→ **YOUR INSTRUCTIONS**: Could you rewrite every line of the data, starting with the line that contains "Masové koule s" and going on through the last line, with 13 added to each coordinate?

Extracted records
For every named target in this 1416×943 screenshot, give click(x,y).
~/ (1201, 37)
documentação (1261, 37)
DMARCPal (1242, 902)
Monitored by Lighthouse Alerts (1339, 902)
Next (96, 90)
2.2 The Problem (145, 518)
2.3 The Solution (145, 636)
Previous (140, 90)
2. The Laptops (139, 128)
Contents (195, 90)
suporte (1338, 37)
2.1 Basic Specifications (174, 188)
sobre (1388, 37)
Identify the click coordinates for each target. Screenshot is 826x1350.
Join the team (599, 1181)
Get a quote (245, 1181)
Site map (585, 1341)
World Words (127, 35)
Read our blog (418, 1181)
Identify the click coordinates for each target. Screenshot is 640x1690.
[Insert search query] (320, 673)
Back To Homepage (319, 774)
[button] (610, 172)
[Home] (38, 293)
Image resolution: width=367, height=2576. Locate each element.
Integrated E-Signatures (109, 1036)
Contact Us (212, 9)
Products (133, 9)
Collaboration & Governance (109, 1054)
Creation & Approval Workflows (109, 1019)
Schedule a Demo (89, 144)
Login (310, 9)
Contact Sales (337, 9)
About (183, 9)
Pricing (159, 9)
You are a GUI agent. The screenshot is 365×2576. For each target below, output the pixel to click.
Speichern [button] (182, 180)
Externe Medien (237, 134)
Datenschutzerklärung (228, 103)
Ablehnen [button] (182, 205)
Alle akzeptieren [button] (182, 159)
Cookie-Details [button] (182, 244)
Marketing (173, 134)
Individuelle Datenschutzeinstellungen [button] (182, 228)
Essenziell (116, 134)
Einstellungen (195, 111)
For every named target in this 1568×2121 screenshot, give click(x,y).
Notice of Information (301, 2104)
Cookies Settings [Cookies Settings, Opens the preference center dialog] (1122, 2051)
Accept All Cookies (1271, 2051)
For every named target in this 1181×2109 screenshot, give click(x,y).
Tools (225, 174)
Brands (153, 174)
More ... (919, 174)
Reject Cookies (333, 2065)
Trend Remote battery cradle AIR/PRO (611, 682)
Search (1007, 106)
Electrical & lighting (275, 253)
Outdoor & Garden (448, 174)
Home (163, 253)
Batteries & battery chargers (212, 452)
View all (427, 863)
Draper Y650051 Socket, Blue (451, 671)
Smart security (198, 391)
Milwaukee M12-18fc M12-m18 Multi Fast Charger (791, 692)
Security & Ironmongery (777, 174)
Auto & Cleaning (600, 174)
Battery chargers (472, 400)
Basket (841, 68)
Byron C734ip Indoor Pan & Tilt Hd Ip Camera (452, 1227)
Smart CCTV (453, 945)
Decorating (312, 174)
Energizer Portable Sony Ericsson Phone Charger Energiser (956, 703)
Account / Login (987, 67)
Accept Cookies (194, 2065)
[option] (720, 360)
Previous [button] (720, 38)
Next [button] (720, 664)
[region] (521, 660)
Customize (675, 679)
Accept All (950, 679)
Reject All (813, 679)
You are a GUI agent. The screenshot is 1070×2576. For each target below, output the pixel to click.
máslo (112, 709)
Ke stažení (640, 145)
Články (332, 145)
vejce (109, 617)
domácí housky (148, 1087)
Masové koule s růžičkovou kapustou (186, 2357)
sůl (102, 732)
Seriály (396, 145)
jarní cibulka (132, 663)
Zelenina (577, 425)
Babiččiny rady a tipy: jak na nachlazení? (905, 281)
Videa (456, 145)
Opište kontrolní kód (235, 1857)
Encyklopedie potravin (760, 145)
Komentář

→ **SOLUTION BELOW**:
Masové koule s růžičkovou kapustou (199, 2370)
sůl (115, 745)
Seriály (409, 158)
jarní cibulka (145, 676)
Zelenina (590, 438)
Babiččiny rady a tipy: jak na nachlazení? (918, 294)
Videa (469, 158)
Opište kontrolní kód (248, 1870)
Encyklopedie potravin (773, 158)
Komentář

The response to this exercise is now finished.